Dans le cas du radis, inclus dans le projet en 2015, une diminution considérable de l'infestation de mouche du chou et des dommages causés aux racines ont été observés avec les filets de toutes les grosseurs de maillage comparativement aux parcelles sans filet. De plus, les radis cultivés sous filet ont présenté un rendement commercialisable et une biomasse végétale supérieurs.

Conclusion

En général, les filets se sont montrés prometteurs comme méthode de remplacement pour la protection des légumes-feuilles crucifères contre la mouche du chou et d'autres insectes nuisibles. Certains de ces légumes-feuilles ont une valeur plus élevée que celle du rutabaga, ce qui rendrait la technologie des filets plus rentable. Des efforts considérables ont été déployés pour le transfert de connaissances et de technologie afin d'informer les producteurs au sujet de l'efficacité et des avantages de l'utilisation des filets anti-insectes démontrés par le projet. Les activités de sensibilisation comprenaient des démonstrations à la ferme, des visites des sites expérimentaux par les producteurs, des présentations, et une vidéo montrant l'utilisation de la machinerie spécialisée nécessaire à l'installation et au retrait des filets (Technologie de filets anti-insectes dans le Canada atlantique).

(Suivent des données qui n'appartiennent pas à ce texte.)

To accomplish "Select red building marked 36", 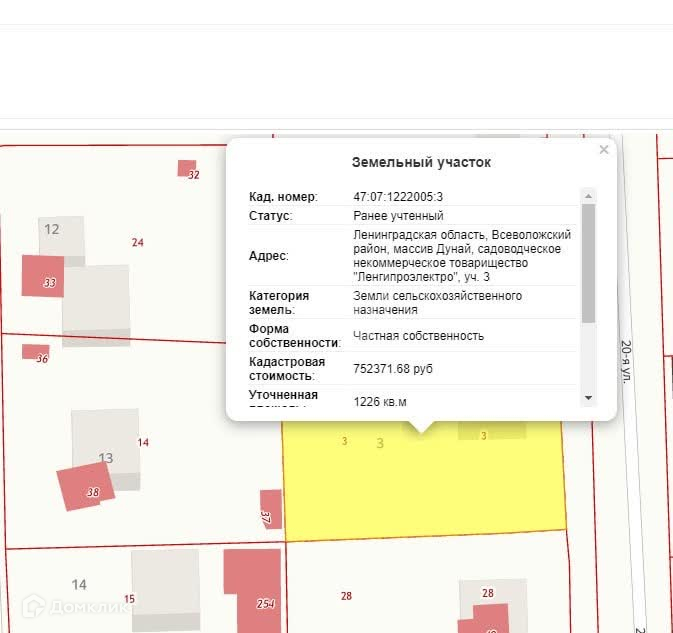I will click(36, 352).
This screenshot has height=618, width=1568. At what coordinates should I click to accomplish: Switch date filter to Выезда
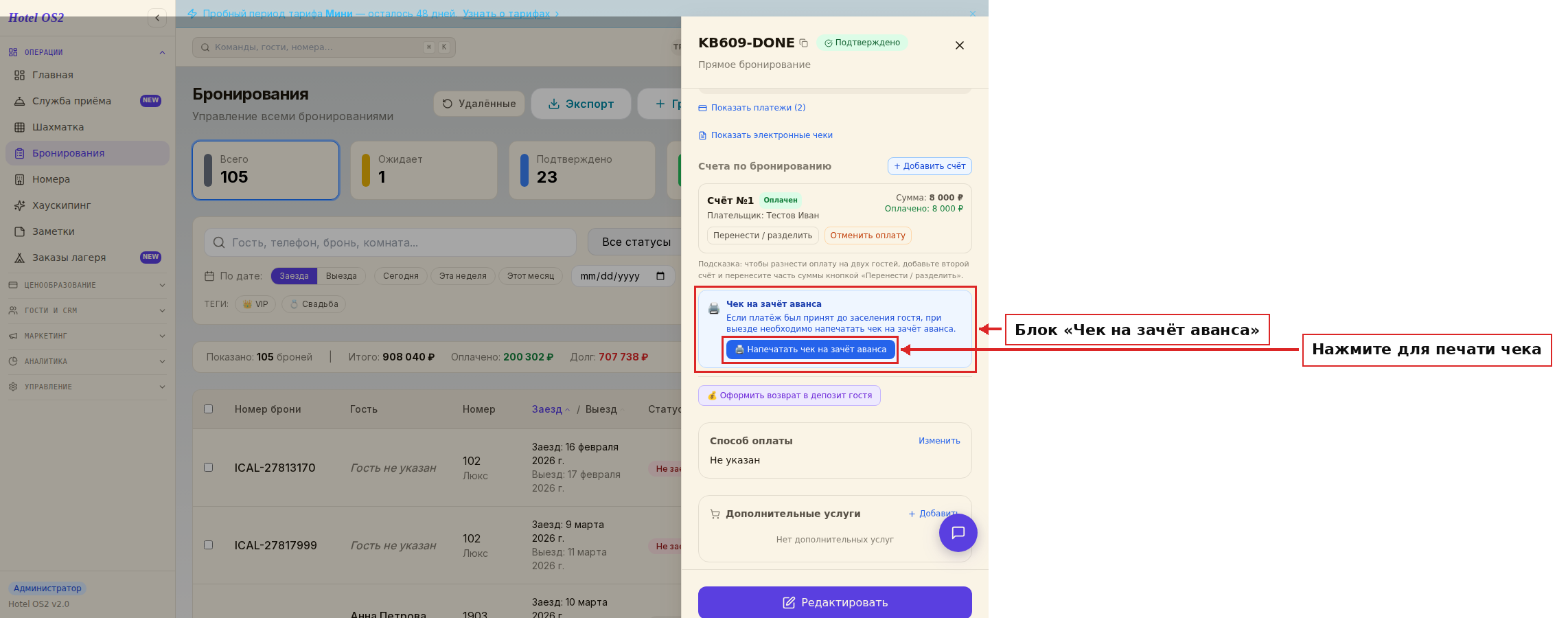tap(341, 276)
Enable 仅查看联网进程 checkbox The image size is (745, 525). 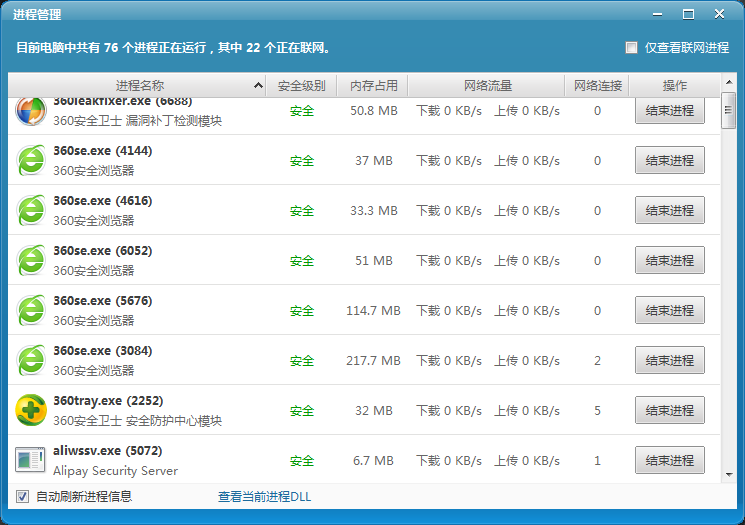click(x=631, y=47)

Cette technologie est considérée comme une excellente solution qui peut être adoptée dans les petites exploitations, en production biologique et aussi, à beaucoup plus grande échelle dans les exploitations conventionnelles, permettant de lutter efficacement contre les principaux insectes nuisibles aux cultures de crucifères sans recours aux insecticides.